Although classical mediation is a confidential and structured procedure to work out win-win solutions and a sustainable consensus on one’s own responsibility by means of a neutral, impartial mediator (e.g. neighborhood disputes, divorce, school, intercultural coexistence, criminal law, etc.), on the other hand business mediation deals mainly with the professional context (e.g. conflicts at the workplace, apprentice mediation, tensions between employees and superiors, disputes between departments, conflicts between shareholders, legal disputes between two and/or more companies, etc.).
Environmental mediation (e.g. mediation in the public sector) in infrastructure projects (e.g. road construction, high-voltage power lines, airport, etc.) can also be understood as a type of commercial mediation.
Both types of mediation have in common that mediators work with individuals who are embedded in a system, whereby possible solutions are limited by external influencing factors (e.g. laws, framework conditions). The challenge of a business mediator who has experience in business life is to recognize these interdependencies and interconnections.

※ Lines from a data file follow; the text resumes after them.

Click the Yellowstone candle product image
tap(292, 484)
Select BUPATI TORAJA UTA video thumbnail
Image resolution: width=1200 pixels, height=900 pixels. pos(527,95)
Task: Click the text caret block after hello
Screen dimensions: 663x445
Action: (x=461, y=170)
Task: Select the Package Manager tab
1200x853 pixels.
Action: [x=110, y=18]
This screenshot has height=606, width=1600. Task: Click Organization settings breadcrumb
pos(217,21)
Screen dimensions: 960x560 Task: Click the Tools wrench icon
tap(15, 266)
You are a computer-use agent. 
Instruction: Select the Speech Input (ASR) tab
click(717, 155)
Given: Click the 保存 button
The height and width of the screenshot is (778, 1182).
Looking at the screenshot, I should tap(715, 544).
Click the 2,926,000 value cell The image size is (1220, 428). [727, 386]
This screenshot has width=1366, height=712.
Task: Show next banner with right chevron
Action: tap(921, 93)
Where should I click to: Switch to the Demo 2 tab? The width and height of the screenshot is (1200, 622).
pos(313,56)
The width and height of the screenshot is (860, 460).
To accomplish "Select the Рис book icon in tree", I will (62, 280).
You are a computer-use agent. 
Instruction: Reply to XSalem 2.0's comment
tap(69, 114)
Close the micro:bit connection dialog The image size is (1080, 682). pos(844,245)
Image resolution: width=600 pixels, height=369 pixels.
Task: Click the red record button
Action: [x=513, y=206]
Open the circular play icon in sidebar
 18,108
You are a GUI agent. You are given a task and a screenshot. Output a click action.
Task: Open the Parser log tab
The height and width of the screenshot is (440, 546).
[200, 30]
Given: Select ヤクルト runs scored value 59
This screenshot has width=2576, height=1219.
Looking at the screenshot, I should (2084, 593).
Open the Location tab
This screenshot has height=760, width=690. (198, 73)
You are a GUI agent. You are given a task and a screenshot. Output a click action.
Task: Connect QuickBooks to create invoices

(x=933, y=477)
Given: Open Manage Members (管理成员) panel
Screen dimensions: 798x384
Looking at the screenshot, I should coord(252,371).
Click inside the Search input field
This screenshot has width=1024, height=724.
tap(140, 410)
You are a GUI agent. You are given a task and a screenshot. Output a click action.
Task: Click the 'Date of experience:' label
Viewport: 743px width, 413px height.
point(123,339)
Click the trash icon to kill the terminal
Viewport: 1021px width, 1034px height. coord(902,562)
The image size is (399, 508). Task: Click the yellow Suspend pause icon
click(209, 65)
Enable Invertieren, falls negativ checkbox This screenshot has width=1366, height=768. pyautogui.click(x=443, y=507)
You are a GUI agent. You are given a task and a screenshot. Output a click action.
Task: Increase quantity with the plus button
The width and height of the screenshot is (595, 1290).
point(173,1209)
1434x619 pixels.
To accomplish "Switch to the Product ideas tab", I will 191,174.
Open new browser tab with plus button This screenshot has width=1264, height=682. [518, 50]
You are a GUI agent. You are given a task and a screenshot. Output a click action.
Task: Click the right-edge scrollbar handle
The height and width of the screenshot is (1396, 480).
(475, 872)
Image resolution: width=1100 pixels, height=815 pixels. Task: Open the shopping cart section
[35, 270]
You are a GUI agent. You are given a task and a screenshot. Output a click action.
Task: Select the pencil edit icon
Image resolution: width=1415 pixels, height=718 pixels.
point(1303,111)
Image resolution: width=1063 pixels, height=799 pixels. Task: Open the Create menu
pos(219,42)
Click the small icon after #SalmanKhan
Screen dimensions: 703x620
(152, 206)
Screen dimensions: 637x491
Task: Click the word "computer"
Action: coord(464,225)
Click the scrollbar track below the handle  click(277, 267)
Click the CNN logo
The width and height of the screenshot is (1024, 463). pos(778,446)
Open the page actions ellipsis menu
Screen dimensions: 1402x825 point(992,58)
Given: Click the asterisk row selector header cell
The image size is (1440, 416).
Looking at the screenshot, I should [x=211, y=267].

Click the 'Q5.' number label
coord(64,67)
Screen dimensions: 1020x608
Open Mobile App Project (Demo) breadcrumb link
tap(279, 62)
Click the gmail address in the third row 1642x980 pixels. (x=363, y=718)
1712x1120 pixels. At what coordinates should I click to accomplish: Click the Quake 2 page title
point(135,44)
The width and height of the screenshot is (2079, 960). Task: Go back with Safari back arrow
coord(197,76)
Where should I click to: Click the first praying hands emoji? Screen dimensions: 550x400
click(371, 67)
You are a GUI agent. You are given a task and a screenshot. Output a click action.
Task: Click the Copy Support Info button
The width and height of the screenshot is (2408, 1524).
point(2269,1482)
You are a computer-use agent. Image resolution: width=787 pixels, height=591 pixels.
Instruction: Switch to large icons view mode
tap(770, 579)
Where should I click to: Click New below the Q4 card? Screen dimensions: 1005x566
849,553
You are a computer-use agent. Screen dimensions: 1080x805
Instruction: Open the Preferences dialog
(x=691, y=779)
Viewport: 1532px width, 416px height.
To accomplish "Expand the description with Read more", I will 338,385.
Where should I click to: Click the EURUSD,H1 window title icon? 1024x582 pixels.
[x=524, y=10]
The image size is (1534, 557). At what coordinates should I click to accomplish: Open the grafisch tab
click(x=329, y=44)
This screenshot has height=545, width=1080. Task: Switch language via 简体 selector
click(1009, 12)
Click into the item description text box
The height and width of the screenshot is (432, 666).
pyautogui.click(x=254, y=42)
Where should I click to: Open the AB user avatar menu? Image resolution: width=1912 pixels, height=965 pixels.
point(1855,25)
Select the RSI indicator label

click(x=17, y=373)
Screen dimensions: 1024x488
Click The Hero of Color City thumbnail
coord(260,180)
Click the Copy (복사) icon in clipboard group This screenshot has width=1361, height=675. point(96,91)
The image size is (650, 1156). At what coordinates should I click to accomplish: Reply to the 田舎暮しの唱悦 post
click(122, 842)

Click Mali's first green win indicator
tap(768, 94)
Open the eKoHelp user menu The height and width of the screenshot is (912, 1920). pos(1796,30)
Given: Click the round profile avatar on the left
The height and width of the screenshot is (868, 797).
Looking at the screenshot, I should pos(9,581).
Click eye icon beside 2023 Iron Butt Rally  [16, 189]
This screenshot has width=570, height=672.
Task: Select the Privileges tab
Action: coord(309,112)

The seven classic principles of mediation can also be a particular challenge in business mediation and can have a significant impact on success:
Directive 2008/52/EC of the European Parliament and of the Council of 21 May 2008 on certain aspects of mediation in civil and commercial matters has been regulated in Germany by the legal basis for the mediation process since 2012 in the Mediation Act (MediationsG). The Mediation Act contains regulations on who may call themselves a certified mediator, what mediation or a mediator is and what rights and obligations the mediator has in the mediation process.
In Austria, on the other hand, the EU Directive is implemented by the Federal Act on Mediation in Civil Matters (Zivilrechts-Mediations-Gesetz – ZivMediatG), which contains much more extensive regulations than its German counterpart.
Outside the EU – if one considers the German-speaking area – there is currently no specific law on mediation in Switzerland. The ZPO Civil Procedure Code regulates the relationship of mediation to civil procedure. At the request of all parties, mediation can take the place of conciliation. In Liechtenstein, on the other hand, there is the Law of December 15, 2004 on Mediation in Civil Matters (Zivilrechts-Mediations-Gesetz; ZMG).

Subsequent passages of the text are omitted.